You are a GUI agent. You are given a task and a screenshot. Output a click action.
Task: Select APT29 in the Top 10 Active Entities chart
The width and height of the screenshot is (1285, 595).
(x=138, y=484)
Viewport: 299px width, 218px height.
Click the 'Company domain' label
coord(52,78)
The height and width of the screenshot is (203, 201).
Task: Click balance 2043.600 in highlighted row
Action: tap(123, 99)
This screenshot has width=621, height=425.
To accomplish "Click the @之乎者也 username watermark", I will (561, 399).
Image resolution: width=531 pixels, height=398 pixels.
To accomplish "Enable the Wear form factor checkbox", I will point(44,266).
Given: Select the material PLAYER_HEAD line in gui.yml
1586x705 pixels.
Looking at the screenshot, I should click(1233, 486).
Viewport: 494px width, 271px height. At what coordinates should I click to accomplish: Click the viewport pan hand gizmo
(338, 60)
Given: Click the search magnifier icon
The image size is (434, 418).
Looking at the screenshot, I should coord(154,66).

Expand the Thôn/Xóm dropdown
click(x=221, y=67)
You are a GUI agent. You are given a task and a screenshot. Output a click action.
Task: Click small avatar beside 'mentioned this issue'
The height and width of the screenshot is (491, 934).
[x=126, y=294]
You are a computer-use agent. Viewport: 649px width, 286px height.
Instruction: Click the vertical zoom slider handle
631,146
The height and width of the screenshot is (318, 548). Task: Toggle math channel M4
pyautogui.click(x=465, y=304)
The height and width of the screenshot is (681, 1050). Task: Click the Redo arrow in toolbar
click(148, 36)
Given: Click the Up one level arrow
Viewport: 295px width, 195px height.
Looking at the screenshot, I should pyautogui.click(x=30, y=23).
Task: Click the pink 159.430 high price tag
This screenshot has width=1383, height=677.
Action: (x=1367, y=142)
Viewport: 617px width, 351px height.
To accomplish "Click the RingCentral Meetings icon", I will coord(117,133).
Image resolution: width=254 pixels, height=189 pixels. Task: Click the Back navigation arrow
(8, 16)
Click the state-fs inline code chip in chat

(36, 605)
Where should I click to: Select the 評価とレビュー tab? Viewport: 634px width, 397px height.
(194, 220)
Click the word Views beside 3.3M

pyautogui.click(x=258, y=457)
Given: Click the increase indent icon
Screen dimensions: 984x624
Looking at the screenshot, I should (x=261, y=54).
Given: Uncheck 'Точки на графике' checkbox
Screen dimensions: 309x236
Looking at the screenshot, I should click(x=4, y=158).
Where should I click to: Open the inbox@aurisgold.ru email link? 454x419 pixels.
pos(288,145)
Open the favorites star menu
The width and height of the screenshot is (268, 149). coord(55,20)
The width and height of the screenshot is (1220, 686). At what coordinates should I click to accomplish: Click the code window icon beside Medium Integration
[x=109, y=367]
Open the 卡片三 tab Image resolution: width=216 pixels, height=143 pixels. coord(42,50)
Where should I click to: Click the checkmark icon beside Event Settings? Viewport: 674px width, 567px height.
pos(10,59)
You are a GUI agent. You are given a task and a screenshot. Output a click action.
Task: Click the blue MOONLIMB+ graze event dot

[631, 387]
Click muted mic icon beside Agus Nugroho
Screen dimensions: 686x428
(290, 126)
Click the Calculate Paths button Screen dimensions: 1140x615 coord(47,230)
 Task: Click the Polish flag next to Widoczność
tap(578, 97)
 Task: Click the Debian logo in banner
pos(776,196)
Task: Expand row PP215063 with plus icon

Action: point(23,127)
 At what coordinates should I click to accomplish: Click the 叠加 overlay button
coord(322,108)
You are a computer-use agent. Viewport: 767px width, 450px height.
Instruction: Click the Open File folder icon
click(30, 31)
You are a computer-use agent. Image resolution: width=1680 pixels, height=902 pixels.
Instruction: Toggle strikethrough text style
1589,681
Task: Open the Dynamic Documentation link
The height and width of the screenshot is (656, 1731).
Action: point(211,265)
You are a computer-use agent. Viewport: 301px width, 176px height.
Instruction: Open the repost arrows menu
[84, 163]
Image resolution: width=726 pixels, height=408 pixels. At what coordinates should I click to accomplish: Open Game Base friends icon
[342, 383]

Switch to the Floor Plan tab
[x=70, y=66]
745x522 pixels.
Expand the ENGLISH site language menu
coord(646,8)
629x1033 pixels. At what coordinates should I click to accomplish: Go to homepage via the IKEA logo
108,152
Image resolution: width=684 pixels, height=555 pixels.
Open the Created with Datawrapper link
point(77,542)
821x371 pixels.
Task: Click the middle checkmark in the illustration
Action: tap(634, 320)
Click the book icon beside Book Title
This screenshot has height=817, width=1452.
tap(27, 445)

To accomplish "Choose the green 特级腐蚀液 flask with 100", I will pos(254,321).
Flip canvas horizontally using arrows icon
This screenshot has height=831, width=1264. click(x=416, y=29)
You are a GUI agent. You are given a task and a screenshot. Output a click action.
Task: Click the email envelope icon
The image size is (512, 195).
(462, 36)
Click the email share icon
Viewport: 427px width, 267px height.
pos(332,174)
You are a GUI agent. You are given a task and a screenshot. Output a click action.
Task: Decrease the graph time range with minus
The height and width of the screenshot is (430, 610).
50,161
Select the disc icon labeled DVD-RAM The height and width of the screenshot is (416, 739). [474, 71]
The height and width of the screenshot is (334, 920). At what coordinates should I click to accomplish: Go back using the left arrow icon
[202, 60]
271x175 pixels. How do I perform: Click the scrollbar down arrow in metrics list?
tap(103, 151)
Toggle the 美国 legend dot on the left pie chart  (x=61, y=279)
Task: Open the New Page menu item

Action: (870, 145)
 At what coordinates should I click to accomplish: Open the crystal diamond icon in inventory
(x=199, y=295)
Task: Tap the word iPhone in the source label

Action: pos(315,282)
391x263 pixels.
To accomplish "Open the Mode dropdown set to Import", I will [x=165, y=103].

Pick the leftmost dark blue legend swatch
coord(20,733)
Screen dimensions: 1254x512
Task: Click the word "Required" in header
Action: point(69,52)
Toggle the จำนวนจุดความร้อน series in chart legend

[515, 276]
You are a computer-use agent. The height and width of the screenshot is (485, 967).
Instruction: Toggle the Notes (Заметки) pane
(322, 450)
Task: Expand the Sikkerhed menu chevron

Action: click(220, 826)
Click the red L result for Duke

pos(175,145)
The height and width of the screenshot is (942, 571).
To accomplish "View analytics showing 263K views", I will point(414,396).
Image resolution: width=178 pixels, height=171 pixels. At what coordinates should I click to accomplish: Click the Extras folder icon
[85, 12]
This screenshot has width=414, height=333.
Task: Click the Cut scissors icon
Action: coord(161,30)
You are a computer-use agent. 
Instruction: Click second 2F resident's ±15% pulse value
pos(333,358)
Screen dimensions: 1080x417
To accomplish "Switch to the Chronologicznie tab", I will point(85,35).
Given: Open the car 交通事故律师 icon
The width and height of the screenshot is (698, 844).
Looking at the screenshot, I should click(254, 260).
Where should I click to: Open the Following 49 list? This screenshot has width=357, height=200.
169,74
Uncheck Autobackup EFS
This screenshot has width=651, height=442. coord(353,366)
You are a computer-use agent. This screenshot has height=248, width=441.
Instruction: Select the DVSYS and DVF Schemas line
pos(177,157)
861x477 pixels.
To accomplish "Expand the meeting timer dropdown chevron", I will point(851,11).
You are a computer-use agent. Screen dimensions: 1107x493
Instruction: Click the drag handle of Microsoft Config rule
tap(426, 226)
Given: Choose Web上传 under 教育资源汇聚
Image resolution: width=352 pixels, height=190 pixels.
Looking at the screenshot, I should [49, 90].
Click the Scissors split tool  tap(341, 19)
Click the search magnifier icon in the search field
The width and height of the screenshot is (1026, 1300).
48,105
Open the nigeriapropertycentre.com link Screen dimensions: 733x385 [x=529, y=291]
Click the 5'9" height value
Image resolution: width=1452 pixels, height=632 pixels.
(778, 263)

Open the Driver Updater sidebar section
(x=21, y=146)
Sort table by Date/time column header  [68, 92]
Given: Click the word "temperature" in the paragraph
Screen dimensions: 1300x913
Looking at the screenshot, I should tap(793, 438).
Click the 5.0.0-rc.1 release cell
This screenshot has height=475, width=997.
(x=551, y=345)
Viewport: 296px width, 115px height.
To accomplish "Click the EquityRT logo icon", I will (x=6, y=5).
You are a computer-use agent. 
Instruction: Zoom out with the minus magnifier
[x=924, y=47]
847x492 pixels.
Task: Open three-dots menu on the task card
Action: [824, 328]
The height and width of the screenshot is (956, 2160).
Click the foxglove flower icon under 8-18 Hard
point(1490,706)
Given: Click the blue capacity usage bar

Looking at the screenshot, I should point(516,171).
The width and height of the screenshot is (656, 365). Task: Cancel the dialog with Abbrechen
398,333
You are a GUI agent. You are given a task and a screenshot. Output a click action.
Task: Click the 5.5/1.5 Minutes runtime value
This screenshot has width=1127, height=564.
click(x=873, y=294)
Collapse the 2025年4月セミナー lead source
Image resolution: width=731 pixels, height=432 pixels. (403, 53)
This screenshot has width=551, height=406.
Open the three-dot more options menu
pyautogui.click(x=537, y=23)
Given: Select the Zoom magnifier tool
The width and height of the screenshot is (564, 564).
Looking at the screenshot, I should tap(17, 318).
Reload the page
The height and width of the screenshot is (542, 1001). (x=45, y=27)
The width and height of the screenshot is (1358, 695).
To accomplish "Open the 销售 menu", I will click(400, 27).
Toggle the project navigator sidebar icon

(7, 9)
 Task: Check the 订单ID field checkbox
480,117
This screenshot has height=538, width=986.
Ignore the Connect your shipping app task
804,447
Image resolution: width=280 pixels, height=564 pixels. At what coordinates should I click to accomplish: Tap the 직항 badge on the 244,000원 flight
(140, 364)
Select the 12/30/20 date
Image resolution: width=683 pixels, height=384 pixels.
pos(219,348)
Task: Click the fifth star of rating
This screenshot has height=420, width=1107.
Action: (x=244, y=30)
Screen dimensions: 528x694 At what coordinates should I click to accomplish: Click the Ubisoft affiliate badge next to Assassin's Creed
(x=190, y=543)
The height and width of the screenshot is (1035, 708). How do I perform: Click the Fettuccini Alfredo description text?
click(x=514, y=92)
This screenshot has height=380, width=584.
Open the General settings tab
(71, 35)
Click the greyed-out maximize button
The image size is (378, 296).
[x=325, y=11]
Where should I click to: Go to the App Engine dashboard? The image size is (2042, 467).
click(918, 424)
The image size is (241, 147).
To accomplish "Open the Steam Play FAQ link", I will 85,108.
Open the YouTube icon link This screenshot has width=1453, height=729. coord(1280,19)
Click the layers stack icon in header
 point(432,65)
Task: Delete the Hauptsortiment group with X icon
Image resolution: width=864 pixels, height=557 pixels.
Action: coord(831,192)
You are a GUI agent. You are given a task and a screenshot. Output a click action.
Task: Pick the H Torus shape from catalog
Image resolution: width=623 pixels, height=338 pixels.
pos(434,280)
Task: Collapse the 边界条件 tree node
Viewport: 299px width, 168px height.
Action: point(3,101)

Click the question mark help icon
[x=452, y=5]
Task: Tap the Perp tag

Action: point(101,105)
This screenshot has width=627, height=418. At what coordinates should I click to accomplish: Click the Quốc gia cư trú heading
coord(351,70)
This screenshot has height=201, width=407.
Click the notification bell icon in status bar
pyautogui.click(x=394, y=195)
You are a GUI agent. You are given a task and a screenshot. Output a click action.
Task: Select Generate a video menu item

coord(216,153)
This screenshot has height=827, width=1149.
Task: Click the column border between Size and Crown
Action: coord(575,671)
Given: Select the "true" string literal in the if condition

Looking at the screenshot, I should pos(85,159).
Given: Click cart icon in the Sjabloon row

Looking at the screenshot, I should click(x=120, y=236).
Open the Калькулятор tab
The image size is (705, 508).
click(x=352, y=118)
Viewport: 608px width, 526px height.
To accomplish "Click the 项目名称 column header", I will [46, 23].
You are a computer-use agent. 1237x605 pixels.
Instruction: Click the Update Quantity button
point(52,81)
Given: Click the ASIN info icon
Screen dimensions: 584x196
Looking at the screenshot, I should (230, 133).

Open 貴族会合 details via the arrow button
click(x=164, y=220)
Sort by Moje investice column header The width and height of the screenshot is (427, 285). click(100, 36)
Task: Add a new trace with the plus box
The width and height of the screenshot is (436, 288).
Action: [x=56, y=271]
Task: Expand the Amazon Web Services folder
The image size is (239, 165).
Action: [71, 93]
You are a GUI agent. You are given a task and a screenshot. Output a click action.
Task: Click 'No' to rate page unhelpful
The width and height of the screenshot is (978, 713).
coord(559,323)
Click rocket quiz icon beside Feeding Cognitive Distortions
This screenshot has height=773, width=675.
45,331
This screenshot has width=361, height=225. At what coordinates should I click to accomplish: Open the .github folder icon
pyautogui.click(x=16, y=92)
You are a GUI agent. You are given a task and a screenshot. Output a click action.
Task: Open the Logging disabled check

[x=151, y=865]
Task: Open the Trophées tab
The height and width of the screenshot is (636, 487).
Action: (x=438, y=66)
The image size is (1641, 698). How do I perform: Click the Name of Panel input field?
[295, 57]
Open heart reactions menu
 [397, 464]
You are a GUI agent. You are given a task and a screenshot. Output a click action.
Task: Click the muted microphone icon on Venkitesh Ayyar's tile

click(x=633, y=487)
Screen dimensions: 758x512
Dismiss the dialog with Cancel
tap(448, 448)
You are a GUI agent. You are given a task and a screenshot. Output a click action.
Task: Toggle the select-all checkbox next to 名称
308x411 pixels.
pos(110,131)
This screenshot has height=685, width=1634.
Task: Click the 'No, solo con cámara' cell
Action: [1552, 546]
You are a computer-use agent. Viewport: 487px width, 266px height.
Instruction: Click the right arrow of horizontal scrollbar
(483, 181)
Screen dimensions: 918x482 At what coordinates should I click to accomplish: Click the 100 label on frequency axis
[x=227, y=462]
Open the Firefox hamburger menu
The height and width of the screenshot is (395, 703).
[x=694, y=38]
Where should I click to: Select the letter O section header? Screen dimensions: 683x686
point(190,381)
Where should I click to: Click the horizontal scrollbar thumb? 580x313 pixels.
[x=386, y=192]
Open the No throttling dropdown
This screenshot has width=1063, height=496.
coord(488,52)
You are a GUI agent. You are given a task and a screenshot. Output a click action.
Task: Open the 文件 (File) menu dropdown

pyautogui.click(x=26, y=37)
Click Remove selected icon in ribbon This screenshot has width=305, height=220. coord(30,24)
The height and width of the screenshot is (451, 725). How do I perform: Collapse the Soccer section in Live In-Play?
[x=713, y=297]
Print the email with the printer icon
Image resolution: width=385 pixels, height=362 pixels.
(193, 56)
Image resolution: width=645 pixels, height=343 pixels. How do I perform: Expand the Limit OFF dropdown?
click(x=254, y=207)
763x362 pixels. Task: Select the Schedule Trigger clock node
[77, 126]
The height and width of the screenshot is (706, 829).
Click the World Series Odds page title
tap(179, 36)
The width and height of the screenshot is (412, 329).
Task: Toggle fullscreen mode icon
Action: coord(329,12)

# # #

Select every line above that contains the word "Choose", and copy it.

To accomplish "Choose the green 特级腐蚀液 flask with 100", I will pos(254,321).
Given: Choose Web上传 under 教育资源汇聚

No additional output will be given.